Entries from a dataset
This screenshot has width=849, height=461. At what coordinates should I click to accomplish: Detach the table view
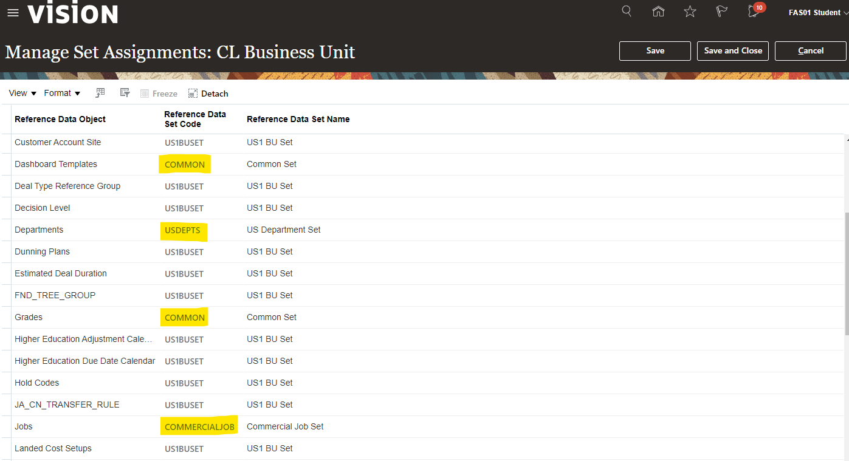pos(208,94)
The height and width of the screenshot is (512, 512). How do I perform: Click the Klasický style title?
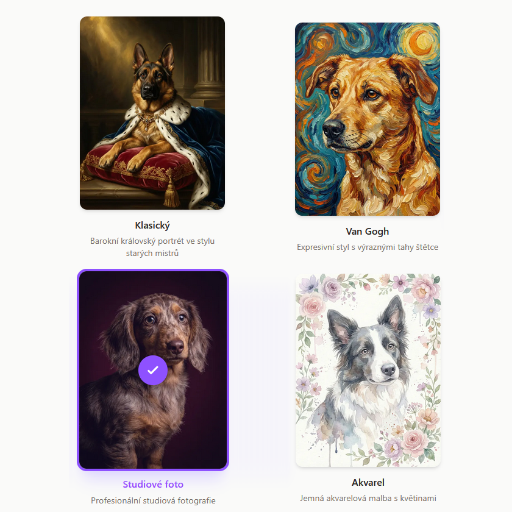152,226
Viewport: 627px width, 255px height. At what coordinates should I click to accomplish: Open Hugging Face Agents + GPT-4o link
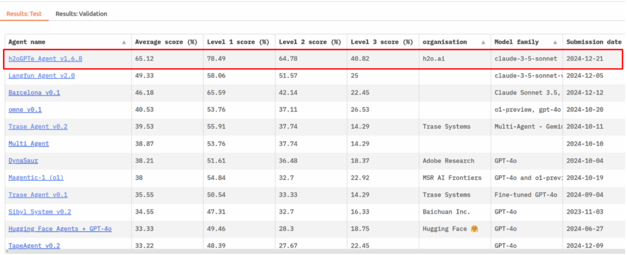pos(60,229)
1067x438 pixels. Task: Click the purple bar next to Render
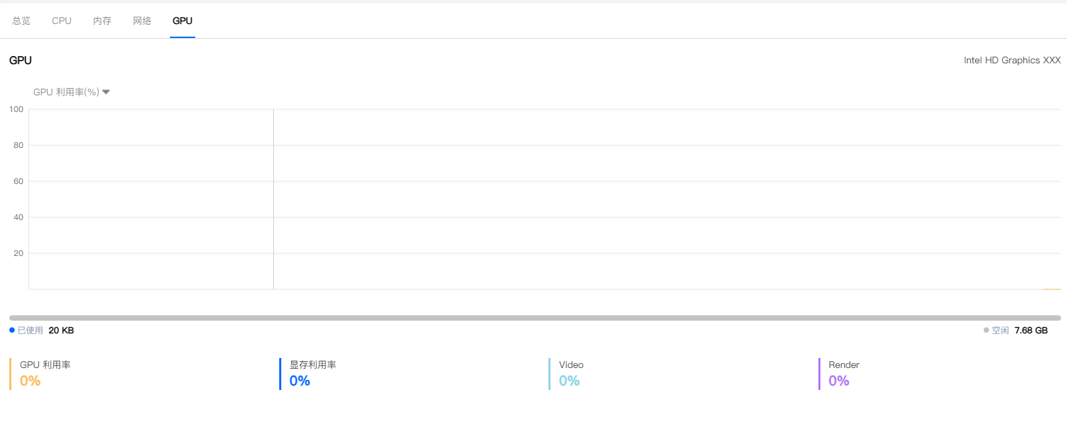pyautogui.click(x=820, y=374)
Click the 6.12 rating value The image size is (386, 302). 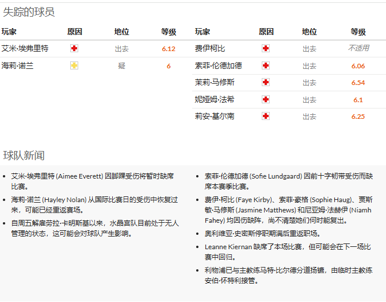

SET EXERCISE:
Place the lines above into a Markdown table with the columns "No." and "Line," giving each row a number and omitting blank lines. Leave the pictures out of the table.

PROBLEM SOLUTION:
| No. | Line |
|---|---|
| 1 | This screenshot has width=849, height=461. At what coordinates should I click to accomplish: Detach the table view |
| 2 | pos(208,94) |
| 3 | The height and width of the screenshot is (512, 512). How do I perform: Click the Klasický style title? |
| 4 | 152,226 |
| 5 | Viewport: 627px width, 255px height. At what coordinates should I click to accomplish: Open Hugging Face Agents + GPT-4o link |
| 6 | pos(60,229) |
| 7 | 1067x438 pixels. Task: Click the purple bar next to Render |
| 8 | pyautogui.click(x=820, y=374) |
| 9 | Click the 6.12 rating value The image size is (386, 302).  |